Tell the team how you are dining when you book. A solo cover is often the easiest seat to place at a busy counter. Send any dietary requirement at the time of booking rather than on the night, because an omakase or a fixed fire menu is built in advance and cannot pivot once service starts.

Frequently asked

Which Dubai restaurant has the best chef's table?

Trèsind Studio on Palm Jumeirah is our top pick. Himanshu Saini runs a 20-seat counter where the kitchen plates a roughly 17-course journey through India in front of you, including The Khichdi, built tableside as a map of the country. It became the world's first three-Michelin-star Indian restaurant in the 2025 Dubai guide, with the degustation around AED 1,350. Book the moment the calendar opens; this is the hardest seat in the city.

How much does a chef's table cost in Dubai?

Plan on roughly AED 850 to AED 2,500 per person before drinks. Dani García's Smoked Room opens at AED 850 for the nine-course fire menu, Moonrise runs AED 995, Jason Atherton's Row on 45 is AED 1,145, Trèsind Studio sits near AED 1,350, and Masahiro Sugiyama's Edomae omakase at Hōseki is the ceiling at around AED 2,500. Wine and sake pairings add AED 550 upward. The counter seats are small, so prices reflect scarcity as much as produce.

What is the difference between a chef's table and a tasting menu in Dubai?

A chef's table seats you at or beside the pass, where the chef cooks, plates and talks you through the meal directly. A standard tasting menu is served to a conventional table by waiters. Every room on this list puts you within arm's reach of the kitchen: Smoked Room sits fourteen around a live fire, Moonrise twelve to fifteen on a rooftop counter, and Row on 45 keeps a separate four-seat table inside its 45th-floor room. The interaction is the product, not a bonus.

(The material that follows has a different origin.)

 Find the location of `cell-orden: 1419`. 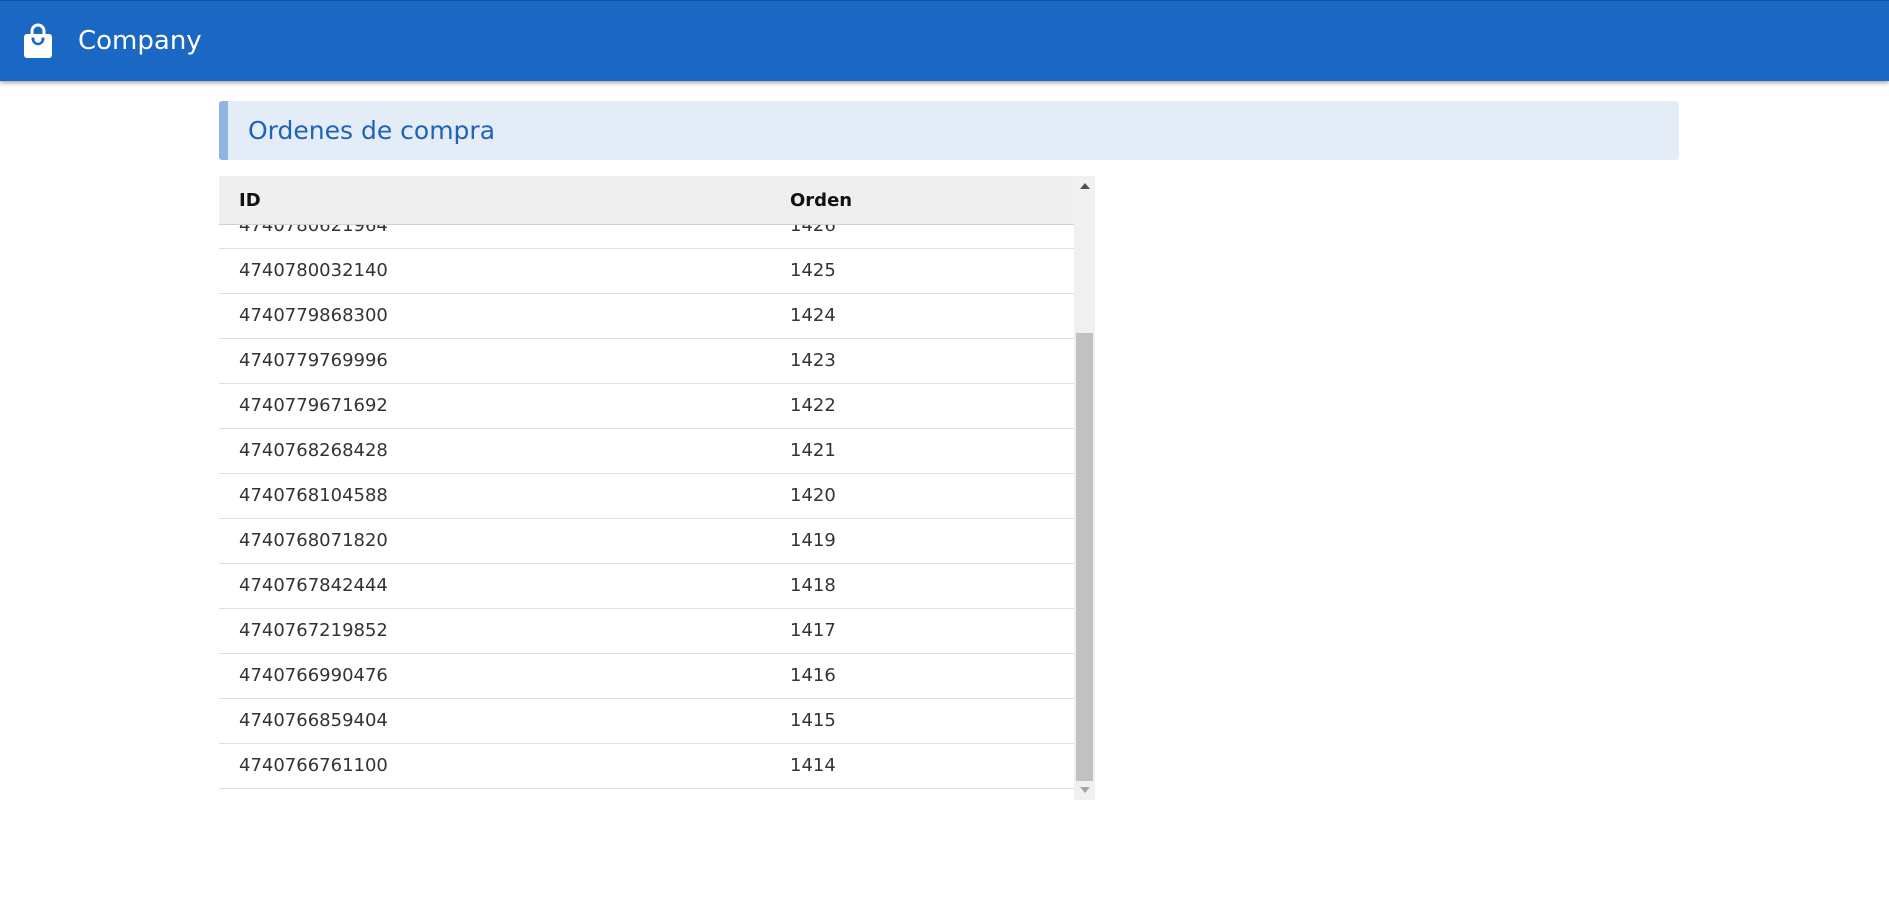

cell-orden: 1419 is located at coordinates (813, 540).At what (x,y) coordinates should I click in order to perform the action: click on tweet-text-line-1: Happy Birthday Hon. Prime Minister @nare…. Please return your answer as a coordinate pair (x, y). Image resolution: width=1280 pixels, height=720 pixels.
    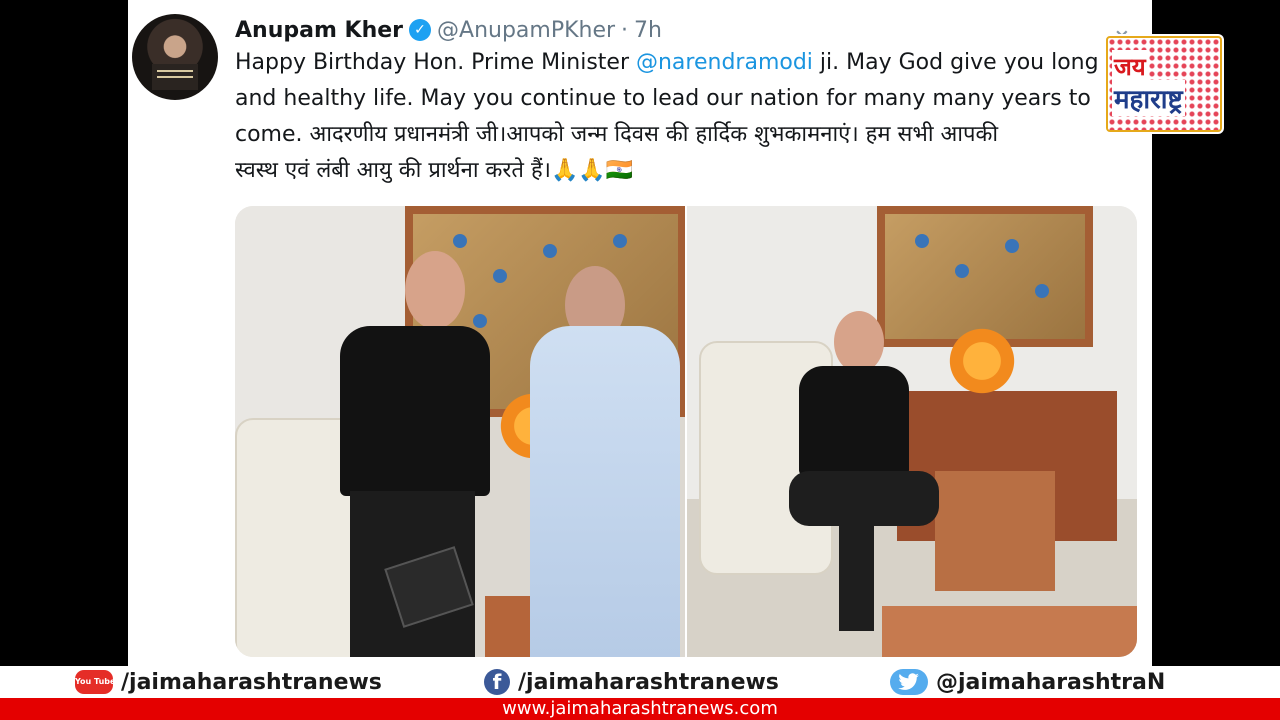
    Looking at the image, I should click on (667, 62).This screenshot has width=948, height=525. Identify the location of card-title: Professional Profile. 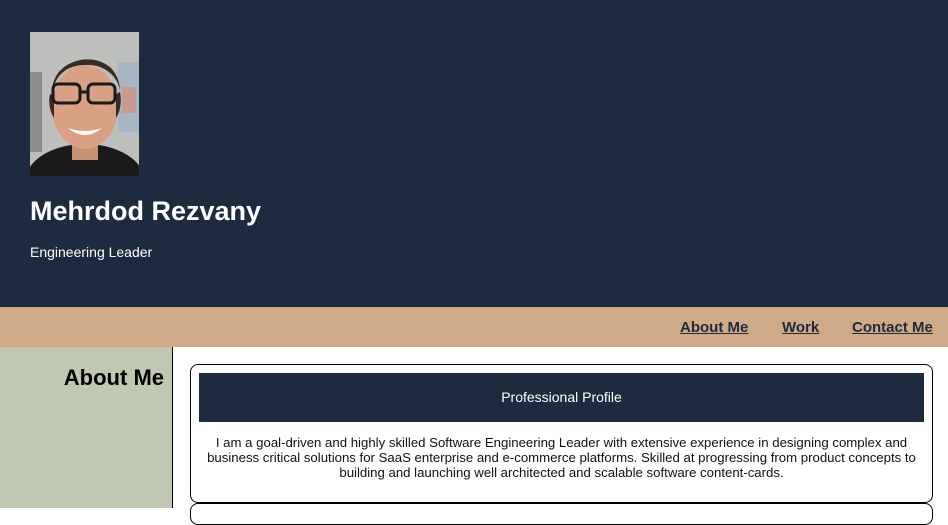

How far in advance should I book a chef's table in Dubai?

Three to four weeks for most, longer for the starred counters. Trèsind Studio and Row on 45 release tables on a rolling window and the best evenings vanish within minutes, so set a reminder for the drop. Smoked Room and Hōseki hold a handful of weekday seats closer in. Moonrise runs two seatings a night from a tiny counter, so weekends book out first. For any of them, a weekday booking buys a calmer room and more time with the chef.

Are Dubai chef's tables good for solo diners?

Yes, the counter format suits solo diners better than almost any other fine-dining room. Hōseki, Smoked Room and Moonrise all seat you at a working counter where the chef and the cooking carry the evening, so a single seat never feels like a compromise. Solo bookings are also easier to land than a pair at the most contested counters. Tell the team you are dining alone when you book and they will usually seat you closest to the action.

Which Dubai chef's table has a Michelin star?

Four of our five hold stars in the current Michelin Guide Dubai. Trèsind Studio has three, Row on 45 has two, and both Smoked Room and Hōseki hold one, while Moonrise earned its first star in 2025. That makes Dubai's counter scene unusually decorated for a guide that only launched in 2022. If a star is your filter, any of these five delivers a kitchen the inspectors have already vouched for.